───── PASSAGE GIVEN

Initial Functional Map Generation: For each pair of cats within the TOSCA dataset, we compute initial functional maps using state-of-the-art methods, by adapting the source code from here. Our functional maps are of size 20 * 20, i.e they are written in terms of 20 basis functions on the source shape and 20 basis functions on the target shape.

Graph Generation: We implement a random graph generator using networkX that can generate cycle-consistent graphs. We use this graph generator to generate a graph, with nodes corresponding to shapes from a subset of the TOSCA dataset, and with edges depicting the correspondence relationship between the selected shapes. In our future experiments, this graph generator will allow us to compare the performance of our method depending on the number of shapes (or nodes) and the number of known initial correspondences (or initial functional maps) between the shapes (or sparsity of the graph).

Perturbation: We showcase the efficiency of our algorithm by inducing a synthetic perturbation on the initial functional maps and showing how synchronization allows us to correct it. Specifically, we add a Gaussian perturbation to the initial functional maps, with standard deviation s = 0.1, and project the resulting corrupted matrices on the Stiefel manifold to get “corrupted functional maps”. The corrupted functional maps are the inputs of our optimization algorithm.

──────────
───── EXTRACTED INFORMATION

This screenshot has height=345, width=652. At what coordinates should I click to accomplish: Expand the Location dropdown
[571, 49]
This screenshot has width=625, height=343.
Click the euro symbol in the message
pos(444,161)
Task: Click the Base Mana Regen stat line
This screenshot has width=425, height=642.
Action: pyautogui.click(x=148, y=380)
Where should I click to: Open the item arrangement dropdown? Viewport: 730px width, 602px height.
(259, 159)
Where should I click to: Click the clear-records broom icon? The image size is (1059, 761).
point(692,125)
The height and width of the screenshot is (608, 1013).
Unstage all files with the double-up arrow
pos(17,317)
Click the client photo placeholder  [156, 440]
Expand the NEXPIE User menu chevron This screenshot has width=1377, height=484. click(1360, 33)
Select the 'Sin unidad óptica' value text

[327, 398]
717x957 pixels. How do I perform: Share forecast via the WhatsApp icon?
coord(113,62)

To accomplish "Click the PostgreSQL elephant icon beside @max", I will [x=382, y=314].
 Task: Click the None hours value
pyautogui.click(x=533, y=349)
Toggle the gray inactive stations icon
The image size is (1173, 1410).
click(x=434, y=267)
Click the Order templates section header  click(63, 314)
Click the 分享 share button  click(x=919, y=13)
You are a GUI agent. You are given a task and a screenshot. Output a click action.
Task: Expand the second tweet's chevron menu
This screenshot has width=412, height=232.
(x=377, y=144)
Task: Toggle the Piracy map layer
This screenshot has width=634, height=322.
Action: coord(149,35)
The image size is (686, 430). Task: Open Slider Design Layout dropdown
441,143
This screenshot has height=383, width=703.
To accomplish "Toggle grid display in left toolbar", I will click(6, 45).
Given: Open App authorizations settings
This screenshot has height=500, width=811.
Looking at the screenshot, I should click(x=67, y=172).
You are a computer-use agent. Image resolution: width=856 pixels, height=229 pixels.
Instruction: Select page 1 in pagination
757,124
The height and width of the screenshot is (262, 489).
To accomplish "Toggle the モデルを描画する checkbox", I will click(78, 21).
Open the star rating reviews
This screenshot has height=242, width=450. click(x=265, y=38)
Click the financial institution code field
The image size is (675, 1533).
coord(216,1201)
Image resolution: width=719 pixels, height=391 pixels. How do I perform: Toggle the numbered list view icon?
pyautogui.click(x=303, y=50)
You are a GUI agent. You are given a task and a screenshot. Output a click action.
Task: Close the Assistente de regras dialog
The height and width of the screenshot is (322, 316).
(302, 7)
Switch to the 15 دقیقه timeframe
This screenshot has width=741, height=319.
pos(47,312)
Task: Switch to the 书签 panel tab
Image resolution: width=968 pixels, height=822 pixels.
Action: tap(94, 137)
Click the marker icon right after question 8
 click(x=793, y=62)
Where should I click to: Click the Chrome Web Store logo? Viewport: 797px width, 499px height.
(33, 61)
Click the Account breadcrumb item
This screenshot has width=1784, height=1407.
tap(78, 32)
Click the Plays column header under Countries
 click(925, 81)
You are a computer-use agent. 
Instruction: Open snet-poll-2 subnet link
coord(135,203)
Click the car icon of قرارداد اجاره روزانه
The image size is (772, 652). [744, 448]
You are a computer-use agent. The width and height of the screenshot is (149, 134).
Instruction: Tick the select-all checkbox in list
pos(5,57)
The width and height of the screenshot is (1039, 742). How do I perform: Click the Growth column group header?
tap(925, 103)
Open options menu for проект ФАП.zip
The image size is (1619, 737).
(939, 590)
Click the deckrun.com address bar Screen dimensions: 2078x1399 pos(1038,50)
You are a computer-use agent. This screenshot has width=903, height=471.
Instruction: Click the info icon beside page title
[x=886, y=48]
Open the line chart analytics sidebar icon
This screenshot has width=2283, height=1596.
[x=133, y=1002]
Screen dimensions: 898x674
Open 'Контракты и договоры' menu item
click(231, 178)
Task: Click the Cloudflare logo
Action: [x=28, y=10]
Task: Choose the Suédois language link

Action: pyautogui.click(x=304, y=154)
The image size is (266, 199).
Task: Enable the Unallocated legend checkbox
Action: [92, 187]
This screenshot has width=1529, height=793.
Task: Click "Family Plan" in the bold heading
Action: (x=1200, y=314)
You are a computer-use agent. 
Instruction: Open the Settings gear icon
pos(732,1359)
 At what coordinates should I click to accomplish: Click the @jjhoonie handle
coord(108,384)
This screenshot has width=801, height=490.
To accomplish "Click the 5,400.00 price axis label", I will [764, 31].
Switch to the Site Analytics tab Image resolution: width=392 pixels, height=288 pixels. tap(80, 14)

──────────

**REQUIRED ACTIONS**
**A)** List the section headings that introduce each paragraph of the passage about functional maps.
**B)** From the passage about functional maps, quote the part that opens with the words containing "Graph Generation: We" and closes with "of the graph).".

**ANSWERS PER TASK**
**A)**
Initial Functional Map Generation
Graph Generation
Perturbation

**B)**
Graph Generation: We implement a random graph generator using networkX that can generate cycle-consistent graphs. We use this graph generator to generate a graph, with nodes corresponding to shapes from a subset of the TOSCA dataset, and with edges depicting the correspondence relationship between the selected shapes. In our future experiments, this graph generator will allow us to compare the performance of our method depending on the number of shapes (or nodes) and the number of known initial correspondences (or initial functional maps) between the shapes (or sparsity of the graph).